▶ TASK BRIEF
Each line from the one containing "Task: Expand the AtScale logo menu chevron" to the end of the material below is to be restated exactly, with pictures skipped.

▶ GIVEN DATA
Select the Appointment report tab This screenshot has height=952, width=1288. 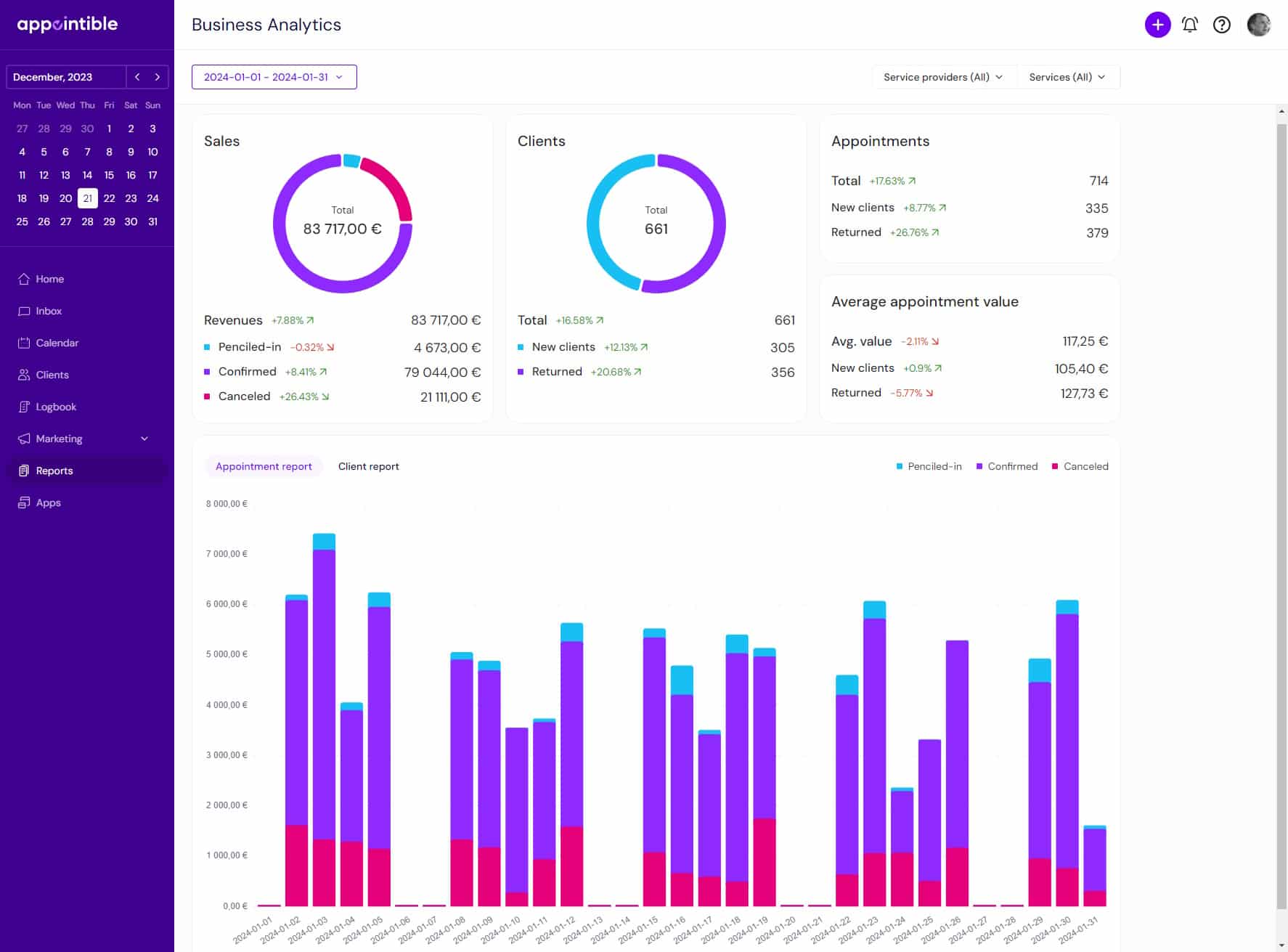click(x=264, y=466)
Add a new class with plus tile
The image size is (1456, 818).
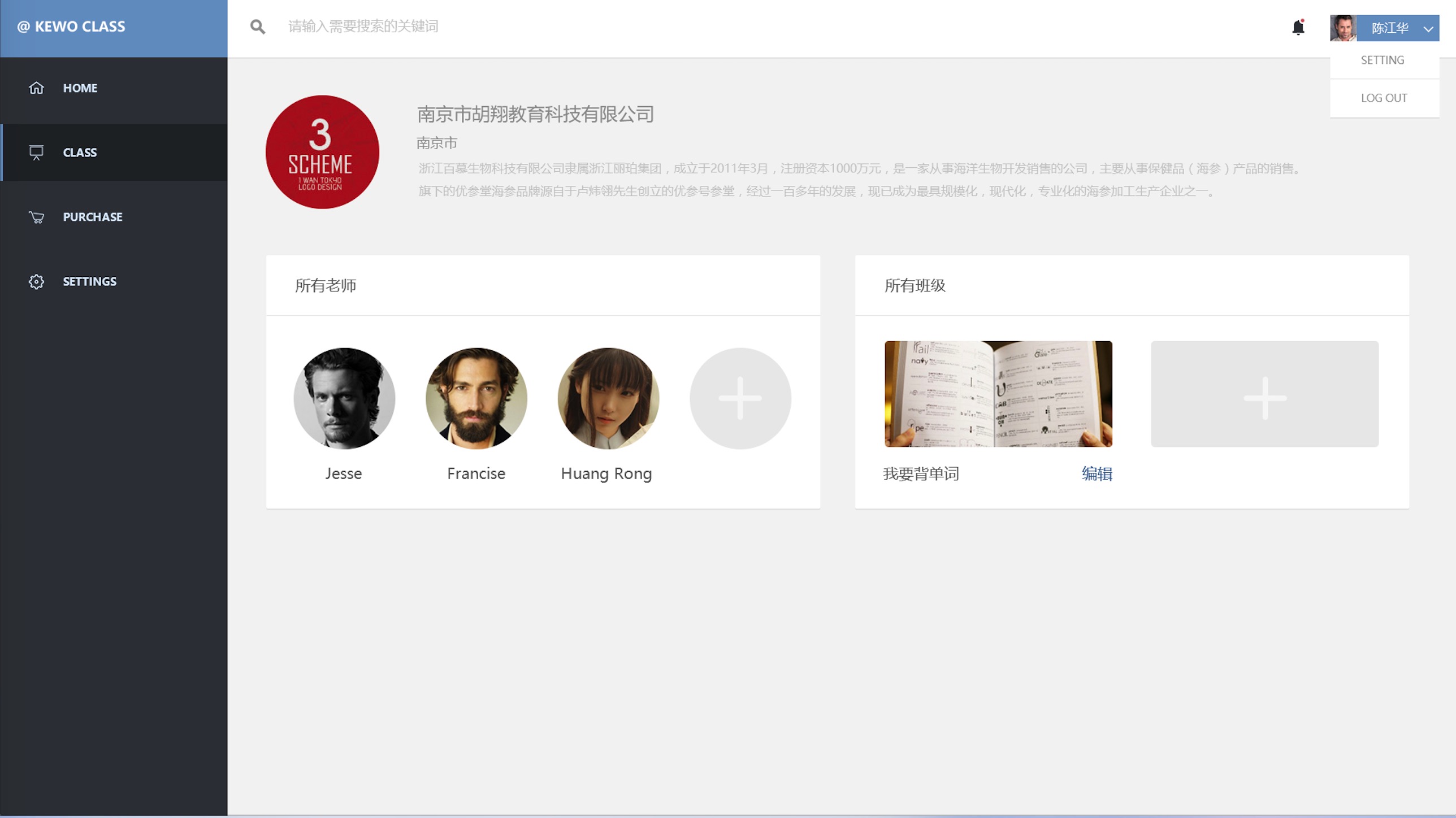click(x=1264, y=394)
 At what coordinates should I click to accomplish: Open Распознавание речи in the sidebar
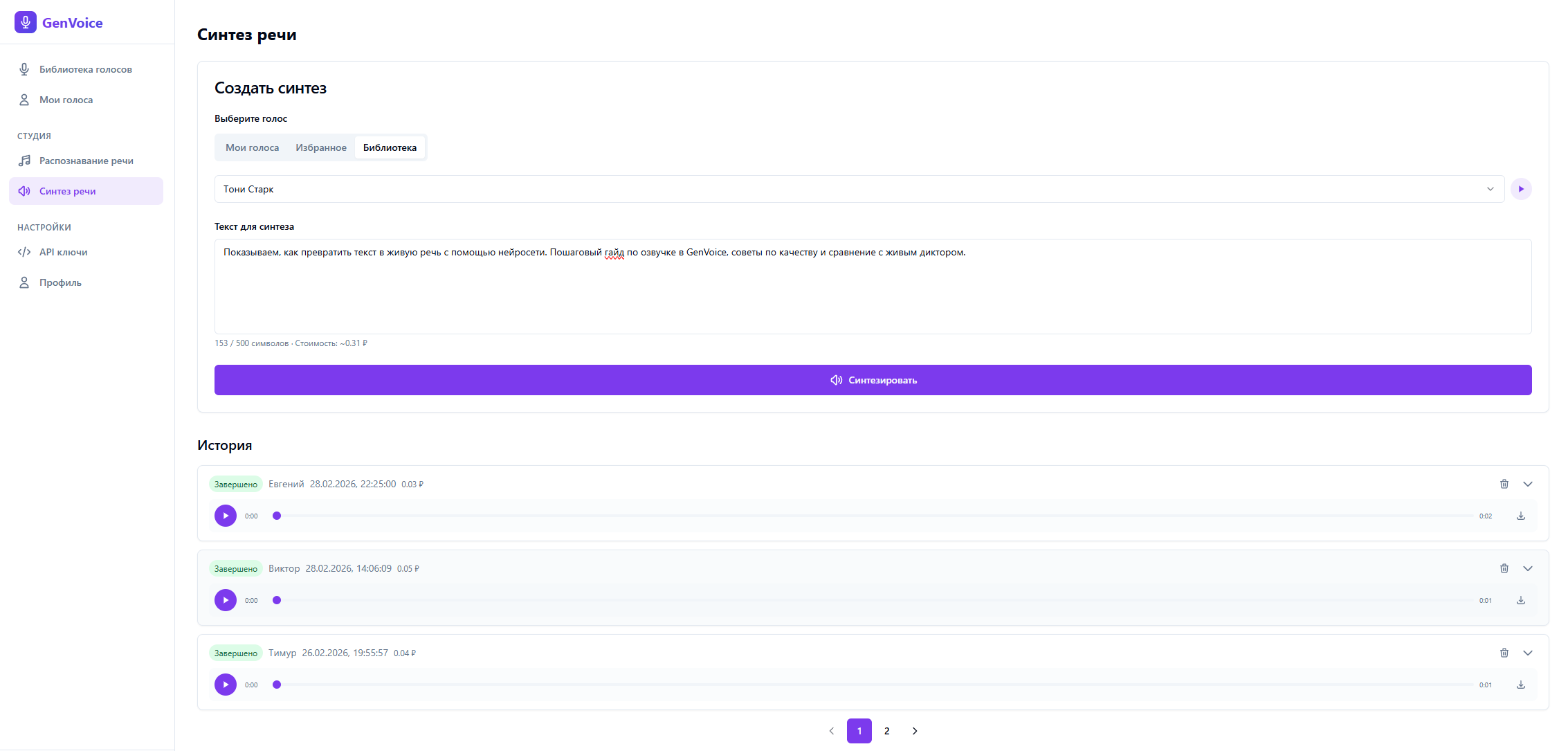[86, 161]
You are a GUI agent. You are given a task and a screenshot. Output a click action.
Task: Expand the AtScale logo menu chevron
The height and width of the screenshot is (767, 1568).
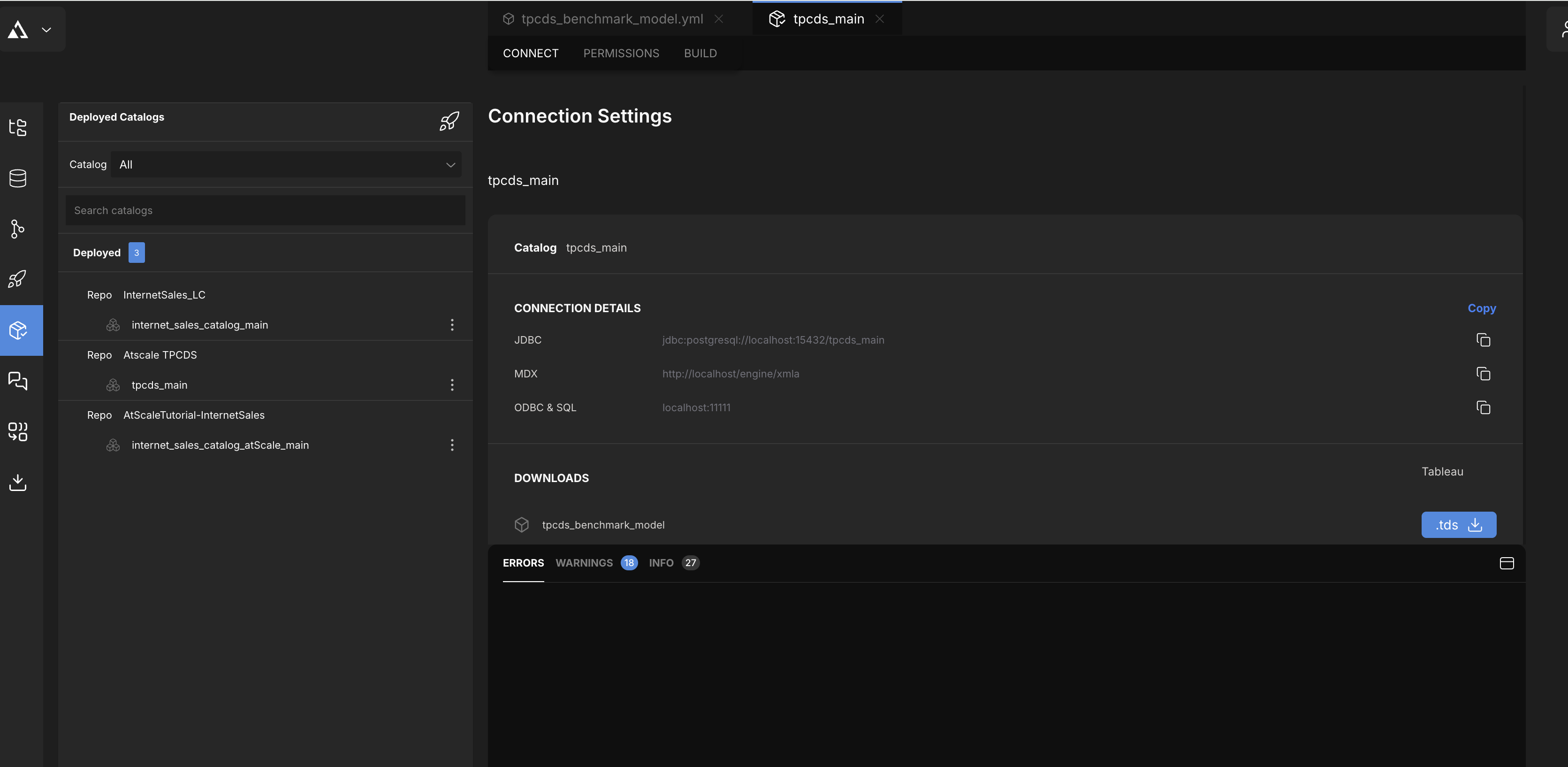[x=46, y=29]
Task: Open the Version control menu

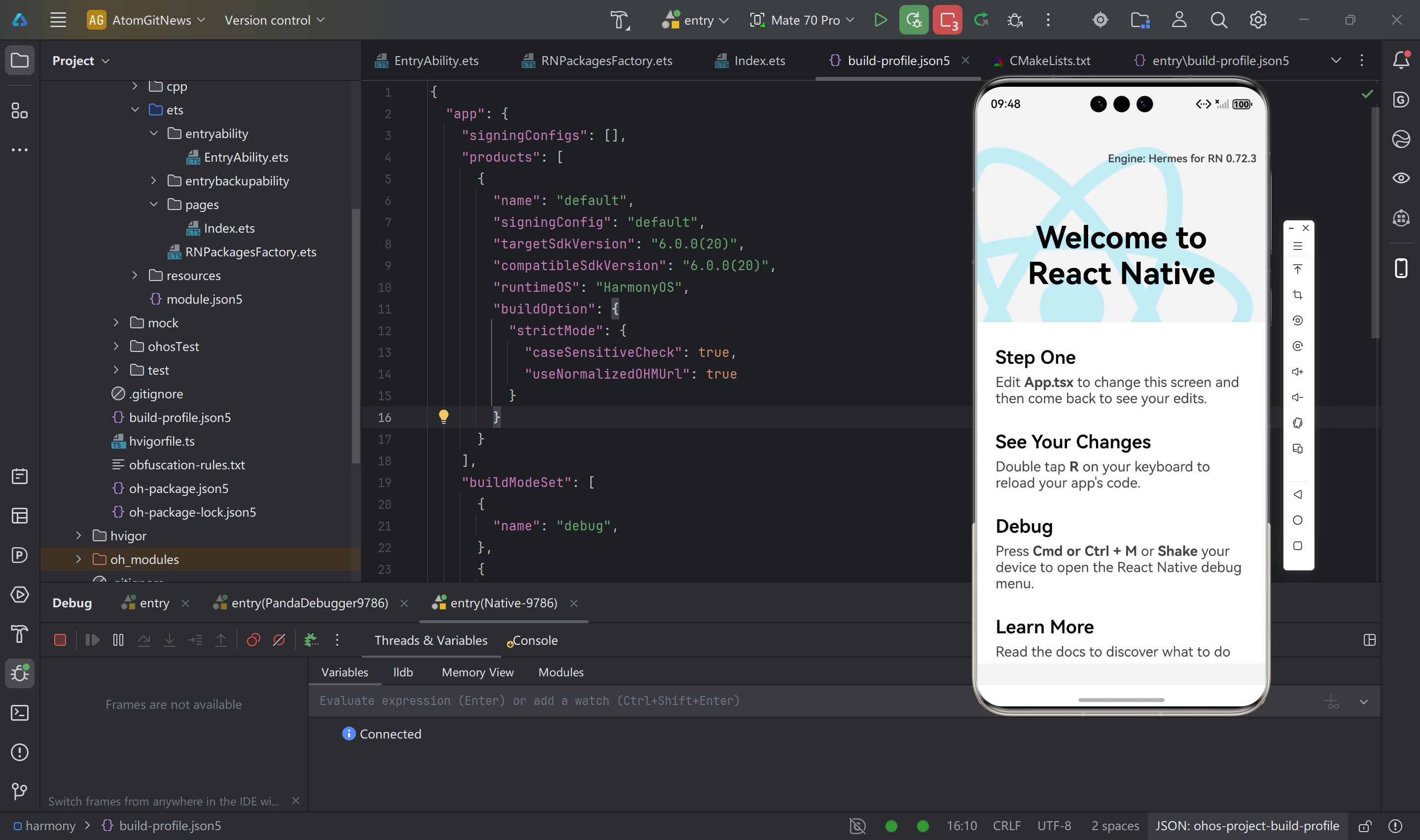Action: click(x=275, y=20)
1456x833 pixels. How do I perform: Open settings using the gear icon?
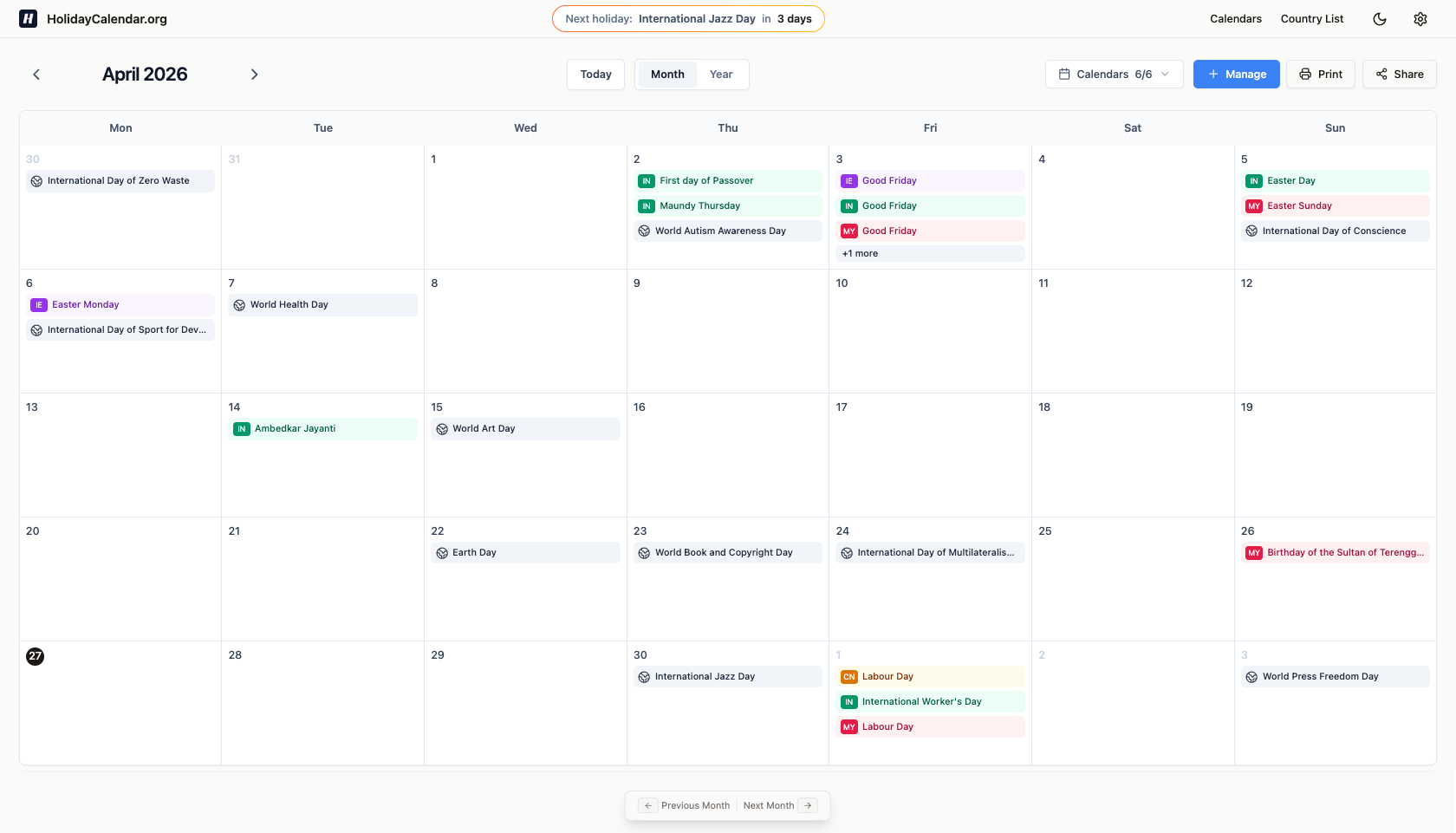coord(1420,18)
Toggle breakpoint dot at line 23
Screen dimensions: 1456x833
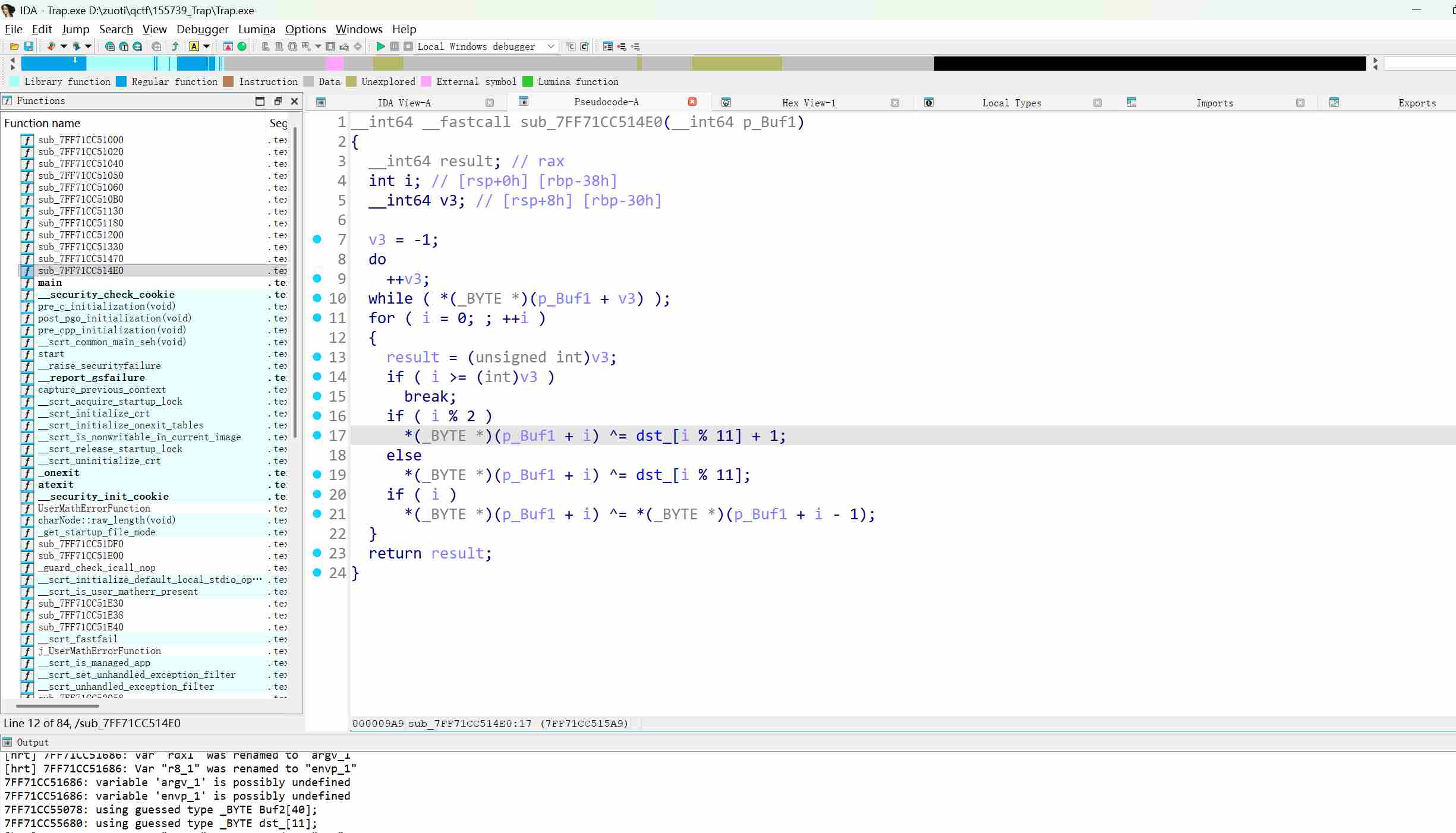tap(317, 553)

▶ RESULT OF THIS EXERCISE
Task: Expand the AtScale logo menu chevron
The height and width of the screenshot is (767, 1568).
[x=46, y=29]
Task: Open the Version control menu

Action: click(x=275, y=20)
1456x833 pixels. How do I perform: Open settings using the gear icon?
coord(1420,18)
Toggle breakpoint dot at line 23
Screen dimensions: 1456x833
tap(317, 553)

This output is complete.